Task:
Rewrite all of the records below, replacing every occurrence of "computer-use agent" with "desktop automation agent" and leaving everything else unchanged.

═══ Dataset entries

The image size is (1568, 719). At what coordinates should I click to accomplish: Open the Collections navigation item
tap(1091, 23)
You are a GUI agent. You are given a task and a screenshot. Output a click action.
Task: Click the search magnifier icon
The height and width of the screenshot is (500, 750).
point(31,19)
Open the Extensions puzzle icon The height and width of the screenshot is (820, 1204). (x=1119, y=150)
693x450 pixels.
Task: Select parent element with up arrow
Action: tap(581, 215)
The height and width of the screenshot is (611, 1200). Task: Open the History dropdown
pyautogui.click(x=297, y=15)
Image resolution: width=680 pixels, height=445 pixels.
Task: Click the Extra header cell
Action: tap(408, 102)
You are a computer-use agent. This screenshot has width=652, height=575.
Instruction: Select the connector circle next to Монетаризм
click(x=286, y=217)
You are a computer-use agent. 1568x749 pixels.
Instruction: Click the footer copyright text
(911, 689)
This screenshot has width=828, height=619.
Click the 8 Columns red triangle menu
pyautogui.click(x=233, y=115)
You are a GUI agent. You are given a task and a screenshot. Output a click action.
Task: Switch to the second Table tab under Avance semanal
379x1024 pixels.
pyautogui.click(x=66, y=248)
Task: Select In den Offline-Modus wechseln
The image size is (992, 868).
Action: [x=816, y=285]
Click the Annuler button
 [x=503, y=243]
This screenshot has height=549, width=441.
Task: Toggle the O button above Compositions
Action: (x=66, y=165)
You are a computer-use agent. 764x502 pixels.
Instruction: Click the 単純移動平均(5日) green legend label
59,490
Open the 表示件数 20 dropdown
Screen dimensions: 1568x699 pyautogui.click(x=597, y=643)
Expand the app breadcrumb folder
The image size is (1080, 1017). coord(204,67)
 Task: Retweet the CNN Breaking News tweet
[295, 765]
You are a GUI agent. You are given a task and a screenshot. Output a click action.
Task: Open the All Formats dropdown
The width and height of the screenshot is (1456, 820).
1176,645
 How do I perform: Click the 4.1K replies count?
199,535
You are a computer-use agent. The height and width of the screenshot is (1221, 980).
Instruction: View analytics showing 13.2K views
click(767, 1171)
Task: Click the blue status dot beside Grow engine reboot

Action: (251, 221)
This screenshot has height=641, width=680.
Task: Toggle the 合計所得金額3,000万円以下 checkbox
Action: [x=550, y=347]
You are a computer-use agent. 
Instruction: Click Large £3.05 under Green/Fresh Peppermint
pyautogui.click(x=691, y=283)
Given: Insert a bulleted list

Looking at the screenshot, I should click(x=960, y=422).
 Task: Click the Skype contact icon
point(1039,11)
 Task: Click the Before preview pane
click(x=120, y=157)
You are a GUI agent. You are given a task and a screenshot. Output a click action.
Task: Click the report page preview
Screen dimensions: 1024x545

══════

Solution:
The image size is (1568, 719). At what coordinates should I click to accomplish: Open the Collections navigation item
tap(1091, 23)
You are a GUI agent. You are given a task and a screenshot. Output a click action.
Task: Click the search magnifier icon
The height and width of the screenshot is (500, 750).
point(31,19)
Open the Extensions puzzle icon The height and width of the screenshot is (820, 1204). (x=1119, y=150)
693x450 pixels.
Task: Select parent element with up arrow
Action: tap(581, 215)
The height and width of the screenshot is (611, 1200). Task: Open the History dropdown
pyautogui.click(x=297, y=15)
Image resolution: width=680 pixels, height=445 pixels.
Task: Click the Extra header cell
Action: tap(408, 102)
You are a desktop automation agent. This screenshot has width=652, height=575.
Instruction: Select the connector circle next to Монетаризм
click(x=286, y=217)
You are a desktop automation agent. 1568x749 pixels.
Instruction: Click the footer copyright text
(911, 689)
This screenshot has width=828, height=619.
Click the 8 Columns red triangle menu
pyautogui.click(x=233, y=115)
You are a GUI agent. You are given a task and a screenshot. Output a click action.
Task: Switch to the second Table tab under Avance semanal
379x1024 pixels.
pyautogui.click(x=66, y=248)
Task: Select In den Offline-Modus wechseln
The image size is (992, 868).
Action: [x=816, y=285]
Click the Annuler button
 [x=503, y=243]
This screenshot has height=549, width=441.
Task: Toggle the O button above Compositions
Action: (x=66, y=165)
You are a desktop automation agent. 764x502 pixels.
Instruction: Click the 単純移動平均(5日) green legend label
59,490
Open the 表示件数 20 dropdown
Screen dimensions: 1568x699 pyautogui.click(x=597, y=643)
Expand the app breadcrumb folder
The image size is (1080, 1017). coord(204,67)
 Task: Retweet the CNN Breaking News tweet
[295, 765]
You are a GUI agent. You are given a task and a screenshot. Output a click action.
Task: Open the All Formats dropdown
The width and height of the screenshot is (1456, 820).
1176,645
 How do I perform: Click the 4.1K replies count?
199,535
You are a desktop automation agent. The height and width of the screenshot is (1221, 980).
Instruction: View analytics showing 13.2K views
click(767, 1171)
Task: Click the blue status dot beside Grow engine reboot

Action: (251, 221)
This screenshot has height=641, width=680.
Task: Toggle the 合計所得金額3,000万円以下 checkbox
Action: [x=550, y=347]
You are a desktop automation agent. 
Instruction: Click Large £3.05 under Green/Fresh Peppermint
pyautogui.click(x=691, y=283)
Given: Insert a bulleted list

Looking at the screenshot, I should click(x=960, y=422).
 Task: Click the Skype contact icon
point(1039,11)
 Task: Click the Before preview pane
click(x=120, y=157)
You are a GUI agent. You are given a task and a screenshot. Output a click action.
Task: Click the report page preview
Screen dimensions: 1024x545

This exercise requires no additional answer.